PAGE EXTRACT:
•••

How committing to transparency made us deliver better AI products
There has been quite a bit of debate around black box AI models being applied to real-world problems. Common AI models have become so large and complex, that even the developers and product managers building the thing don’t exactly know what kind of decisions it will make.
This has resulted in all sorts of unwanted outcomes and potential severe negative consequences for society. These have been evidenced by automated decisions with a racist or sexist bias, such as Apple’s infamous credit card launch in late 2019. Or other dangerous consequences, such as a Tesla misinterpreting a 35 miles per hour speed limit sign after it had been altered with a small piece of tape.
Even with these risks, the vast majority of people still believe in the power and potential of AI. This article looks at three real-life cases in which harmful consequences of black-box AI were mitigated. It closes off with a 6-step transparency guideline that we have implemented in our own development process at Slimmer AI to ensure we avoid the pitfalls of back box models.
There are techniques and best practices to open up AI models and peek under the hood. Sometimes this is done by selecting a simpler so-called white box model that lets itself be explained more readily. Other times, this entails using novel techniques or grabbing another AI model with the sole task of explaining the first one. The subfield of AI that is concerned with improving model transparency is called explainable AI (or XAI for short). As is perhaps evident by the name, XAI helps human beings understand why the machine reached a particular decision. If humans need to act on decisions made by the system, it’s often very important for these outcomes to be explainable.
Within explainable AI, there is a noteworthy distinction between global interpretability — which enables you to understand how the model generally responds in any situation — and local explanations — which show why a decision was made in one specific case. Global interpretability is very useful for developers and business operators because it improves debugging, understanding and adherence to regulatory compliance. Local explanations are also important to end users who want to know how an algorithmic decision came to its conclusion in their specific case and whether it used fair criteria in the process.

•••

RECORDED DATA:

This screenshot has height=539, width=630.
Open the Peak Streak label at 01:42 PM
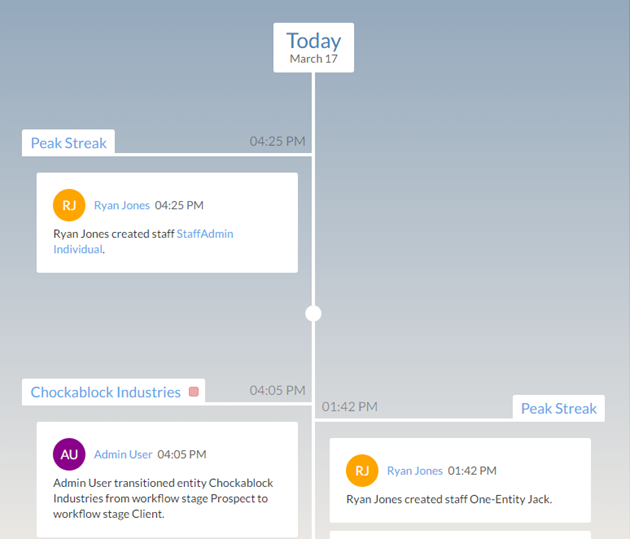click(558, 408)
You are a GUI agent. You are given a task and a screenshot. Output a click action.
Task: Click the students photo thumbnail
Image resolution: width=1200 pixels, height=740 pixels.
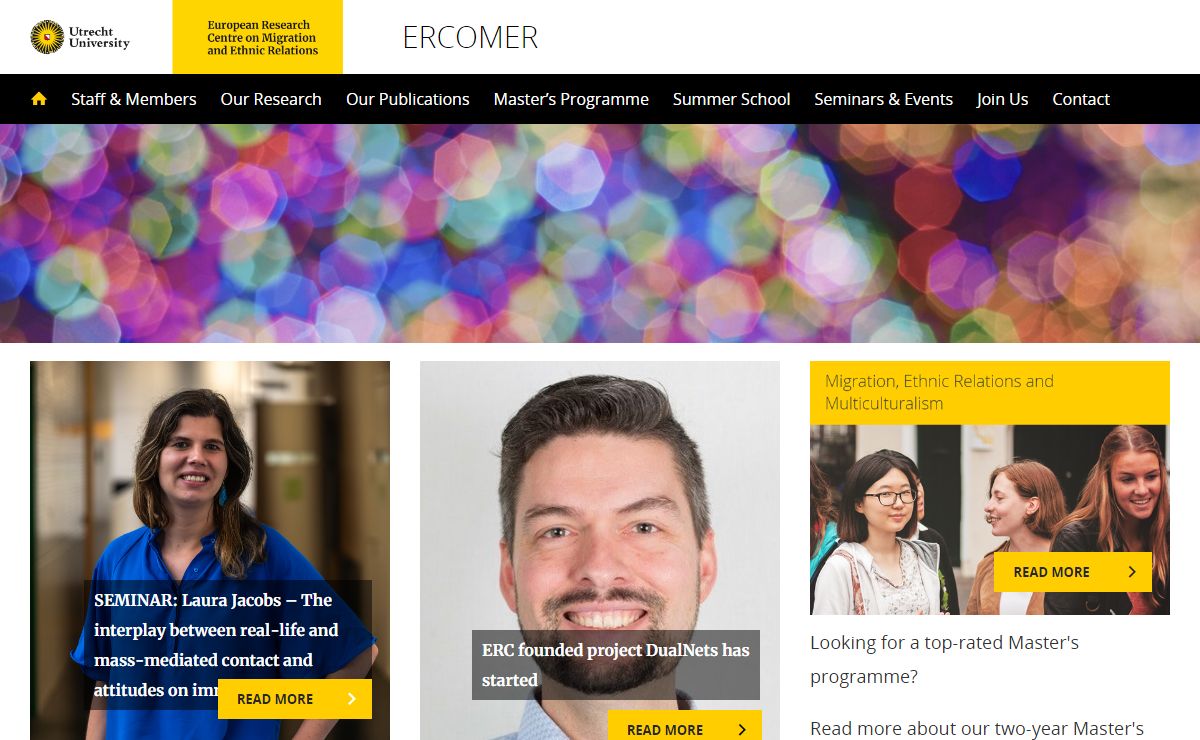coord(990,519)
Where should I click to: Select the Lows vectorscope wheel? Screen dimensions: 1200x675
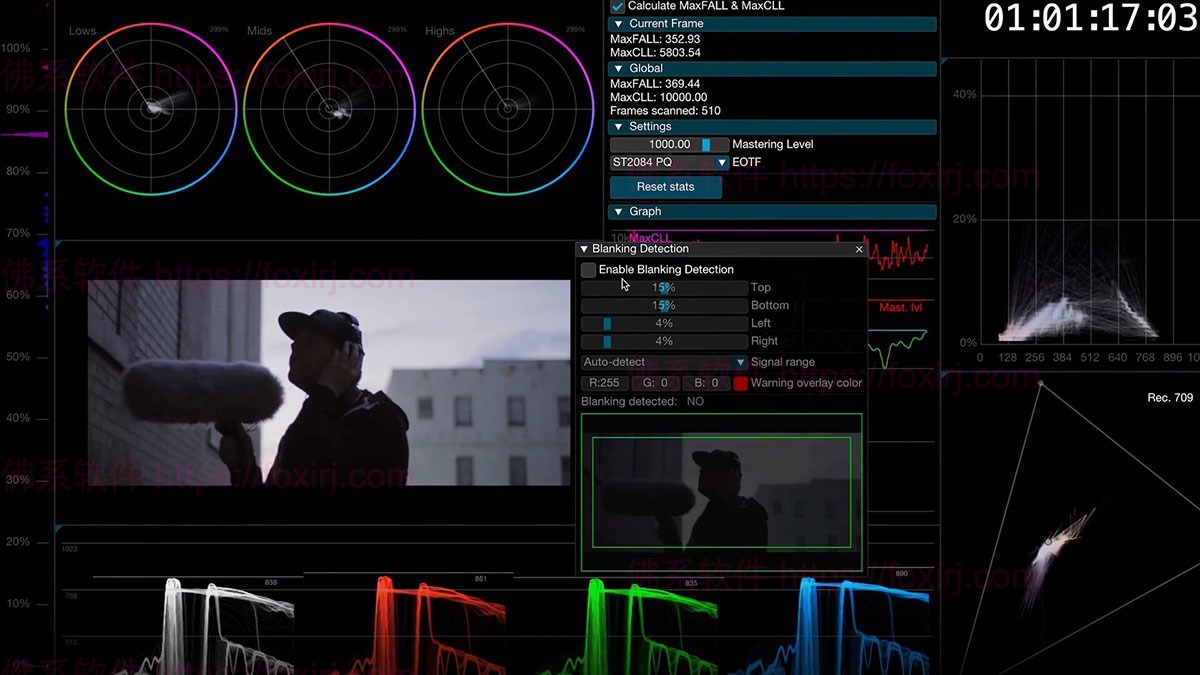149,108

•••

ACTION ITEM: In the article on AI transparency, what is the subfield of AI that works on improving model transparency called? Use only the article on AI transparency, not the items.

SOLVED PROBLEM: Explainable AI, or XAI for short.